Todo mês algum empresário me faz a mesma pergunta: "essa tal de Reforma Tributária muda o quê pra mim, na prática?" A resposta honesta é: depende do porte e do regime da sua empresa. E como eu já estive à frente da gestão de um negócio antes de advogar, sei que o que o dono precisa não é decorar sigla — é entender o que muda no caixa e o que fazer agora. É isso que vou explicar aqui, sem juridiquês.
A Reforma em uma frase
A Reforma unifica cinco tributos sobre consumo — PIS, Cofins, IPI, ICMS e ISS — em um modelo de IVA Dual, formado por dois novos tributos: a CBS (federal) e o IBS (de estados e municípios). A ideia central é simplificar e permitir crédito amplo do que a empresa paga ao longo da cadeia, a chamada não-cumulatividade plena.
2026 é ano de teste — não de conta maior
Este ano funciona como um ensaio geral. Os novos tributos aparecem com uma alíquota simbólica, só para as empresas e o próprio governo calibrarem sistemas e notas fiscais. A transição para o modelo completo é gradual e se estende ao longo dos próximos anos.
O objetivo declarado é que 2026 seja neutro — sem aumento de carga tributária neste primeiro ano. O impacto real começa a aparecer a partir de 2027, e varia muito conforme o tipo de negócio e o regime.
O que muda por regime
Simples Nacional
Para quem está no Simples, em 2026 a rotina praticamente não muda: o recolhimento continua unificado no DAS. A entrada da Reforma no regime começa a ser sentida mais adiante, e é aí que vale atenção — especialmente para quem vende para outras empresas.

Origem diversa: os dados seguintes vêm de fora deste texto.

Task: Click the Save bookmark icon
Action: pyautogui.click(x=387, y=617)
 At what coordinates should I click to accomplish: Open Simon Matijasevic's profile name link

Lucro Presumido e Lucro Real
Aqui já há tarefa para este ano: adequar a emissão de notas fiscais aos novos campos de CBS e IBS (mesmo que ainda de forma simbólica), atualizar sistemas, revisar cadastros e conferir o enquadramento.
O detalhe que quase ninguém comenta: crédito e escolha de fornecedor
Com a não-cumulatividade plena, empresas maiores tendem a valorizar fornecedores que gerem crédito. Na prática, isso significa que um negócio do Simples que vende para outras empresas pode, no futuro, precisar reavaliar seu posicionamento — e, em alguns casos, o próprio regime. Não é motivo para pânico; é motivo para planejar com antecedência.
Split payment e o seu fluxo de caixa
O novo modelo prevê que parte do tributo seja separada já no momento do pagamento (o chamado split payment). Isso altera o fluxo de caixa da empresa e exige um olhar financeiro mais atento — dinheiro que antes passava pelo caixa da empresa pode ser destinado ao imposto na própria operação.
O que fazer agora
- Tratar 2026 como ensaio obrigatório: atualizar o ERP e os sistemas de emissão de nota.
- Revisar cadastros, produtos e o enquadramento tributário atual.
- Rever contratos com clientes e fornecedores à luz da lógica de crédito.
- Reavaliar, com apoio técnico, se o regime continua sendo o mais vantajoso.
O erro mais comum não é a alíquota. É chegar em 2027 sem ter revisado nada.
Mudança tributária assusta menos quando é traduzida em decisão de negócio. Foi assim que aprendi a enxergar o tema — do lado de quem administra a empresa — e é assim que procuro orientar: com foco no risco, na organização das informações e na segurança de quem decide.